How have all the factors above been brought together to estimate a fair value?
  • The analysts have a consensus price target of $13.6 for Apple Hospitality REIT based on their expectations of its future earnings growth, profit margins and other risk factors. However, there is a degree of disagreement amongst analysts, with the most bullish reporting a price target of $15.0, and the most bearish reporting a price target of just $12.0.
  • In order for you to agree with the analyst's consensus, you'd need to believe that by 2028, revenues will be $1.5 billion, earnings will come to $179.3 million, and it would be trading on a PE ratio of 22.2x, assuming you use a discount rate of 8.7%.
  • Given the current share price of $12.62, the analyst price target of $13.6 is 7.2% higher. The relatively low difference between the current share price and the analyst consensus price target indicates that they believe on average, the company is fairly priced.
  • We always encourage you to reach your own conclusions though. So sense check these analyst numbers against your own assumptions and expectations based on your understanding of the business and what you believe is probable.
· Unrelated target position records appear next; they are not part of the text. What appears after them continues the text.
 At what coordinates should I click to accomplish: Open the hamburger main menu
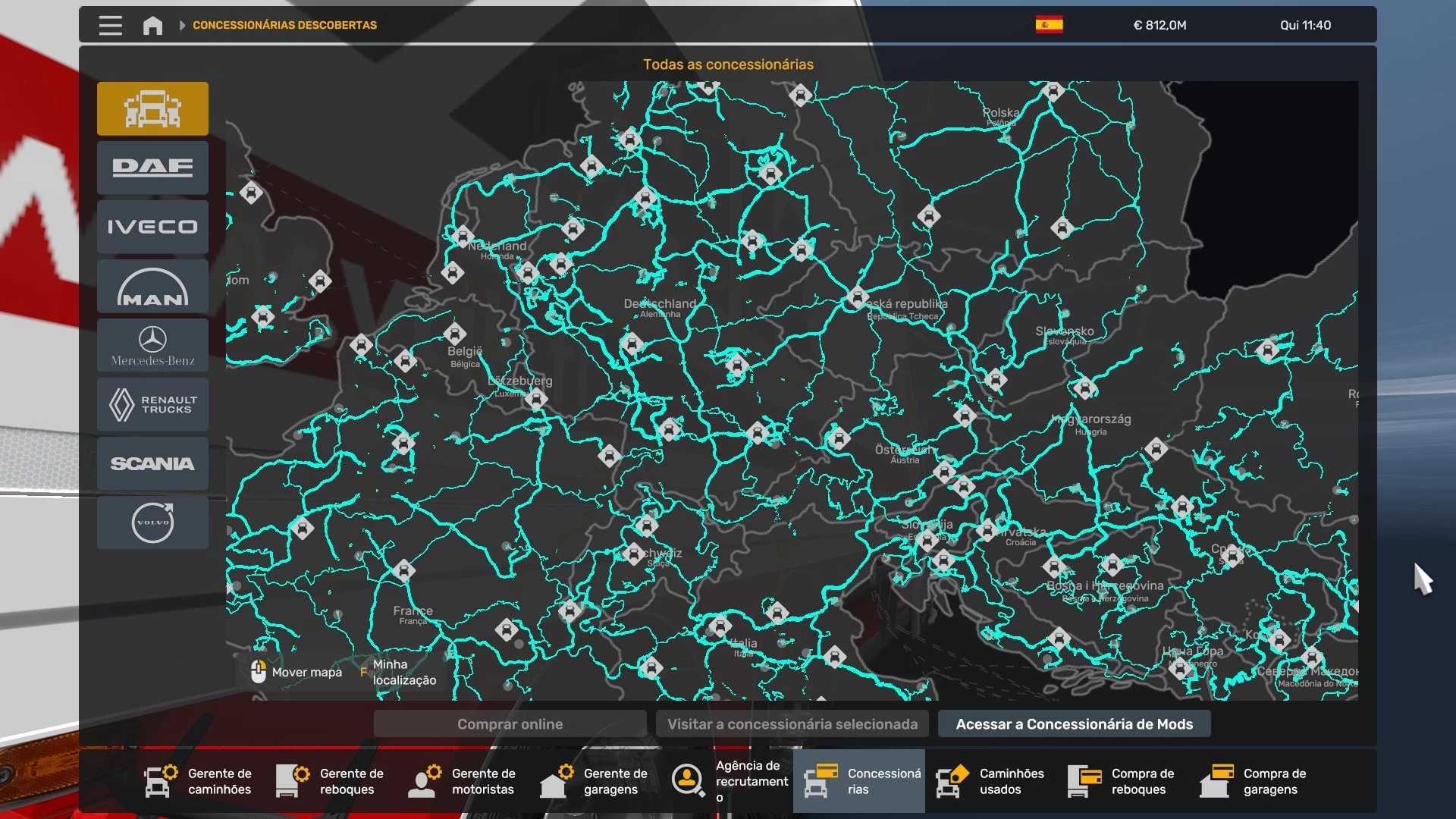pyautogui.click(x=110, y=25)
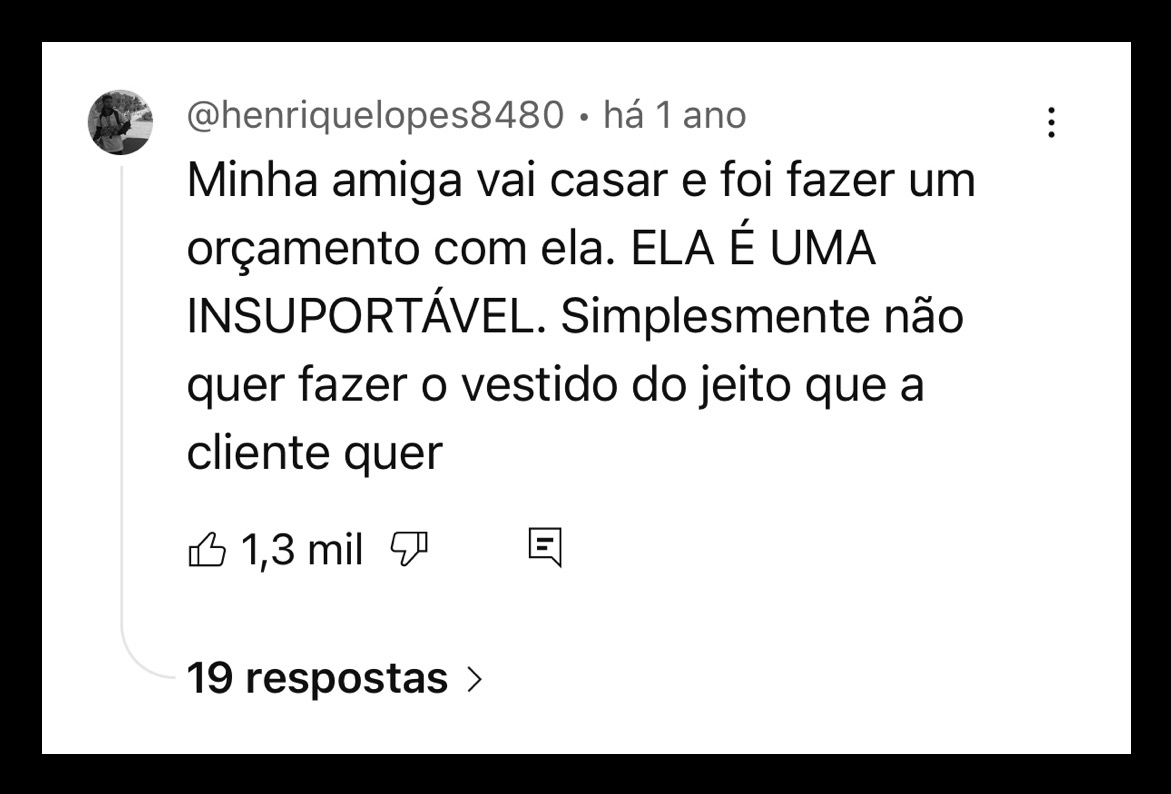
Task: Open the @henriquelopes8480 profile link
Action: coord(375,116)
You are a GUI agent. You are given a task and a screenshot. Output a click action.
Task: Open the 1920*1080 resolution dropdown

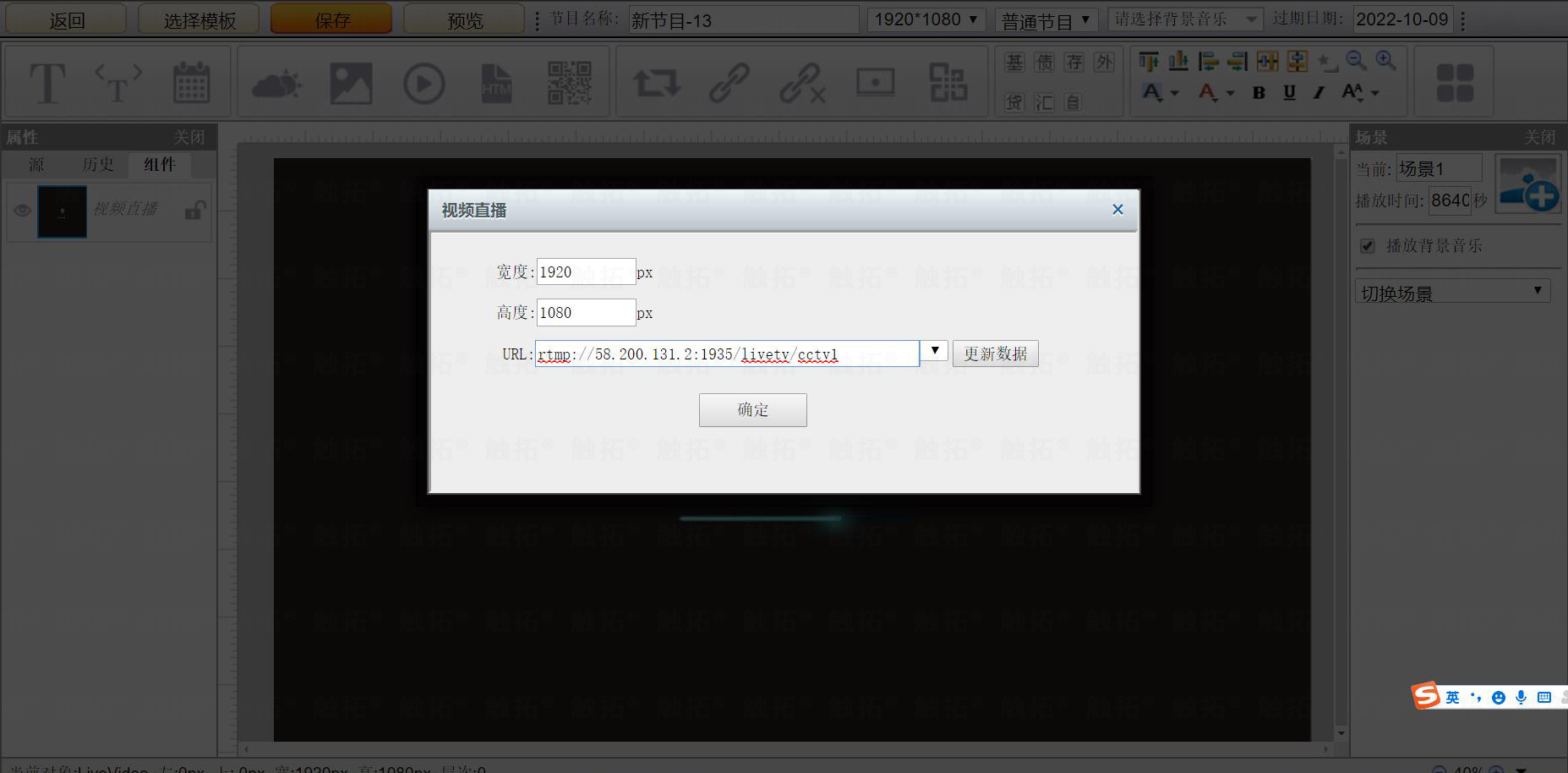pos(926,19)
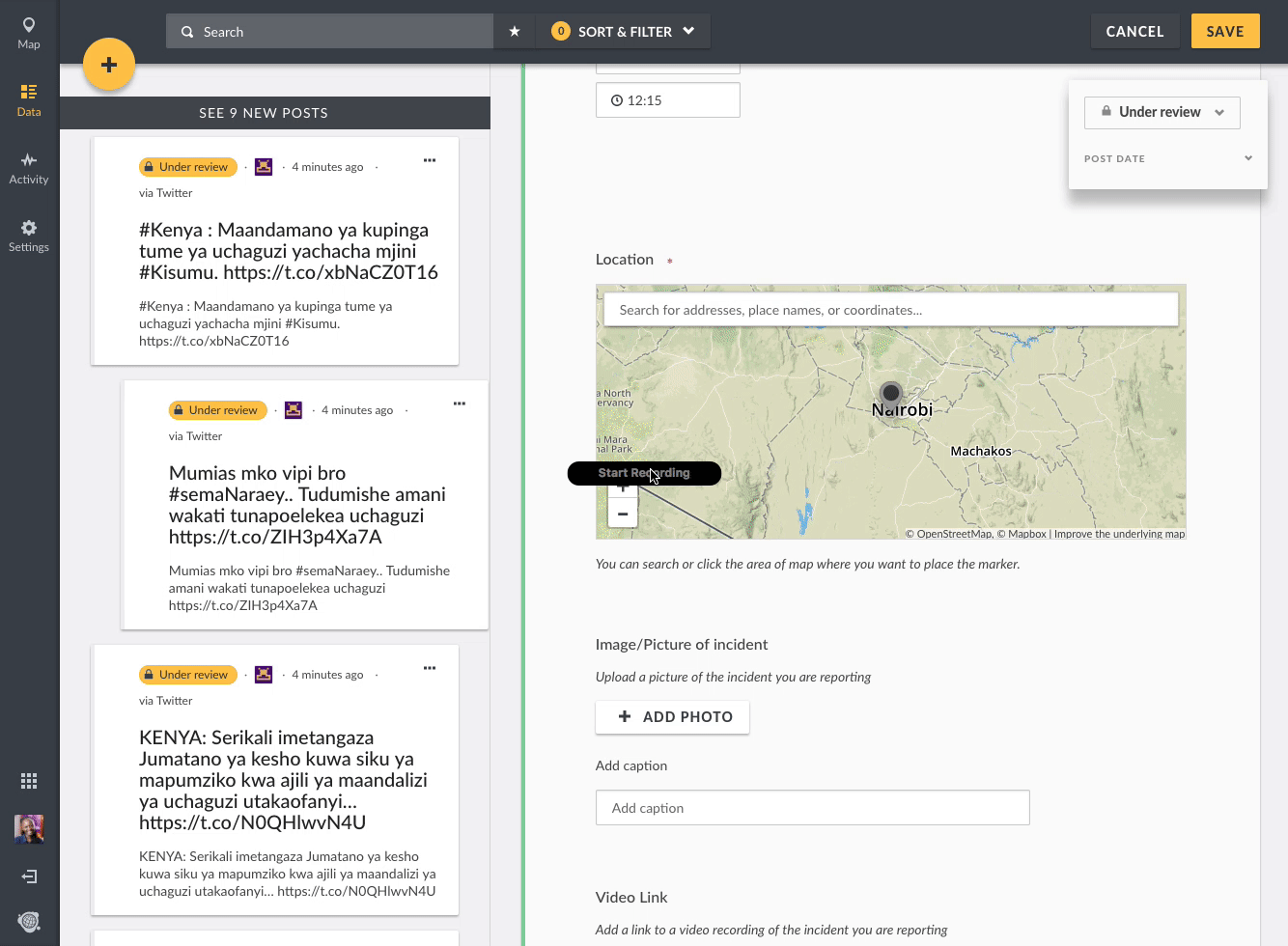Open options menu on Kisumu post
1288x946 pixels.
pyautogui.click(x=430, y=160)
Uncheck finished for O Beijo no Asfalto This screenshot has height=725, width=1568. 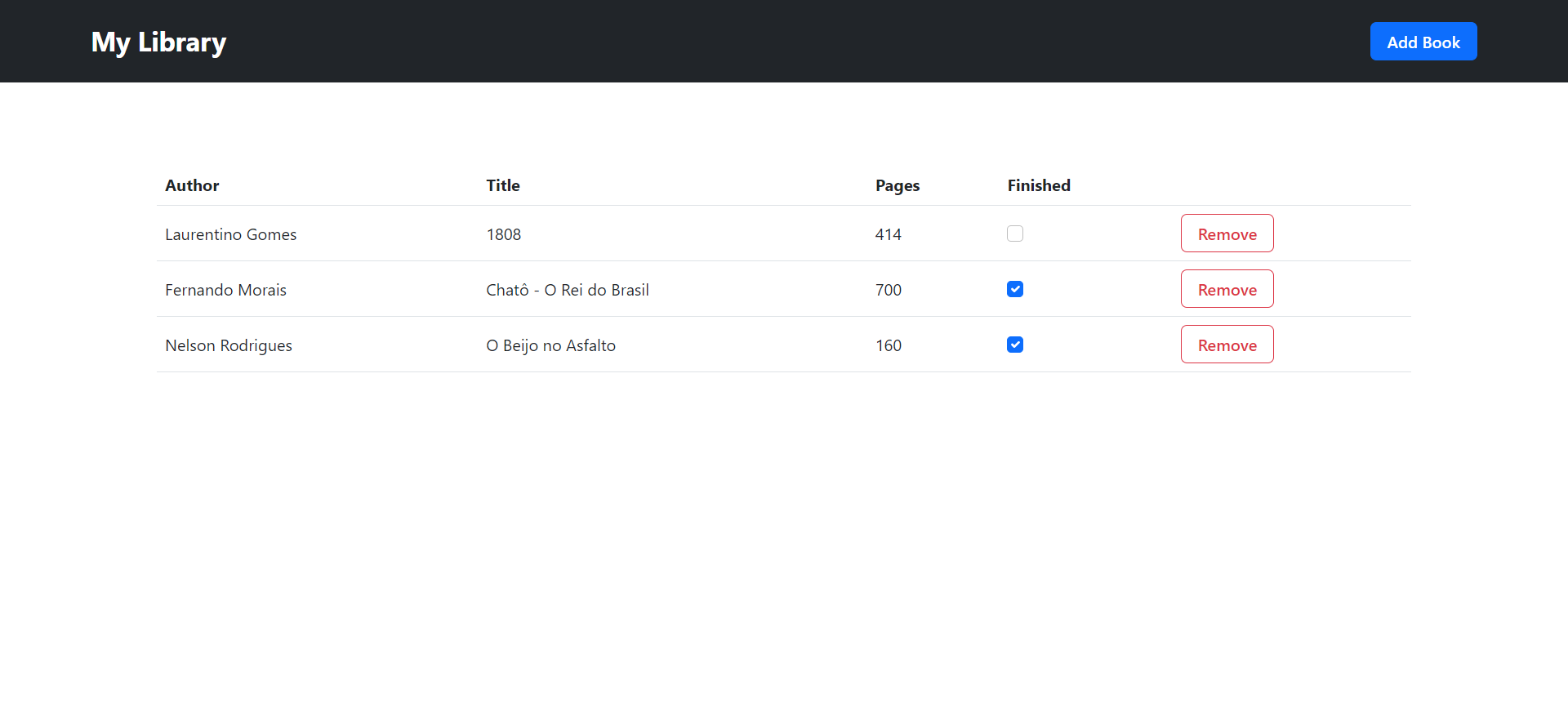[1014, 345]
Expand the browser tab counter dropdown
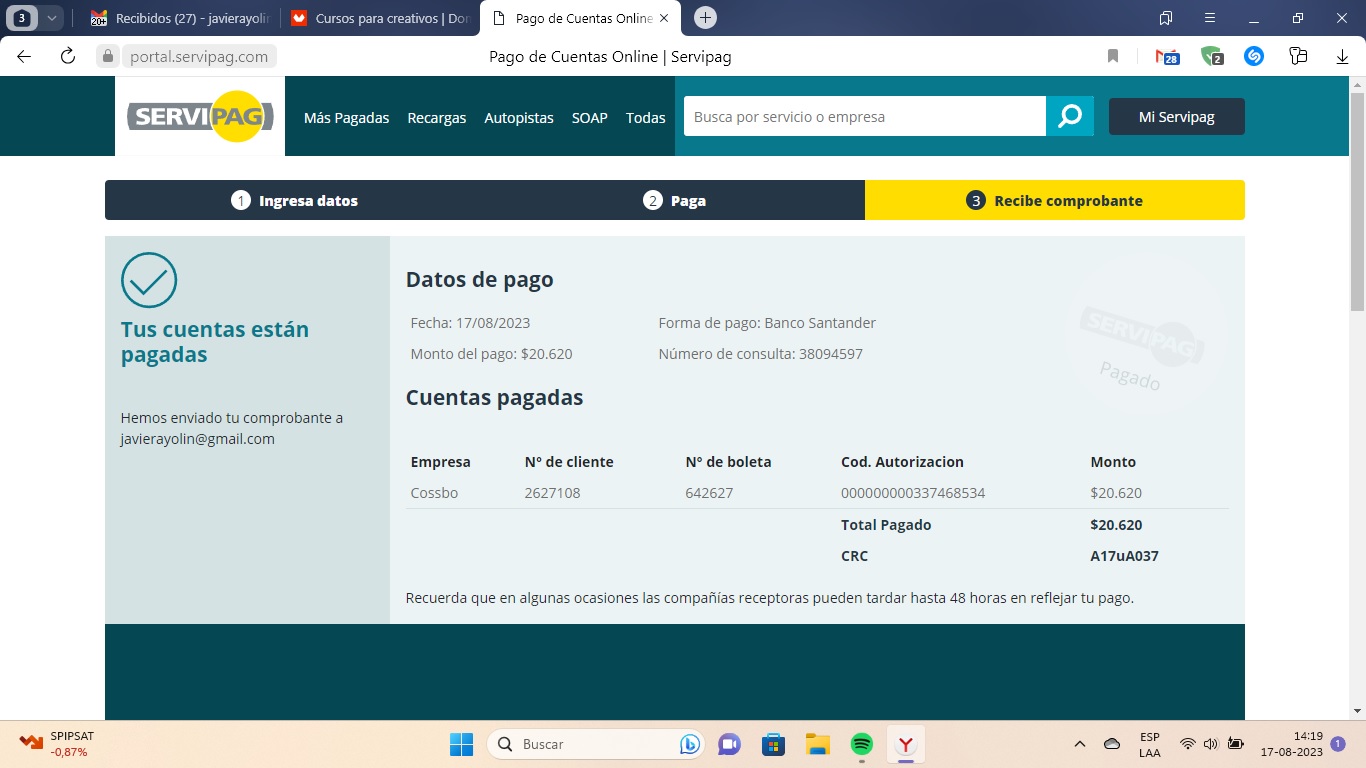This screenshot has height=768, width=1366. [51, 17]
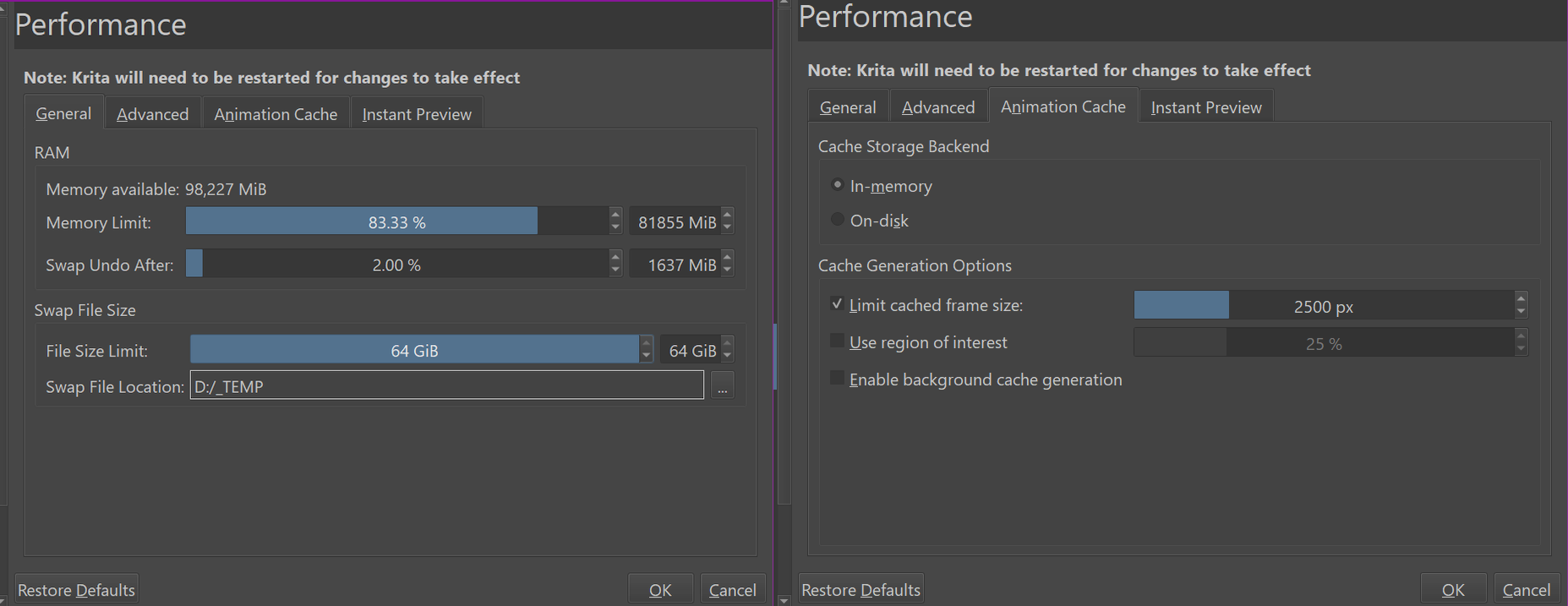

How well do narratives help inform your perspective?

Disclaimer

AnalystConsensusTarget is a tool utilizing a Large Language Model (LLM) that ingests data on consensus price targets, forecasted revenue and earnings figures, as well as the transcripts of earnings calls to produce qualitative analysis. The narratives produced by AnalystConsensusTarget are general in nature and are based solely on analyst data and publicly-available material published by the respective companies. These scenarios are not indicative of the company's future performance and are exploratory in nature. Simply Wall St has no position in the company(s) mentioned. Simply Wall St may provide the securities issuer or related entities with website advertising services for a fee, on an arm's length basis. These relationships have no impact on the way we conduct our business, the content we host, or how our content is served to users. The price targets and estimates used are consensus data, and do not constitute a recommendation to buy or sell any stock, and they do not take account of your objectives, or your financial situation. Note that AnalystConsensusTarget's analysis may not factor in the latest price-sensitive company announcements or qualitative material.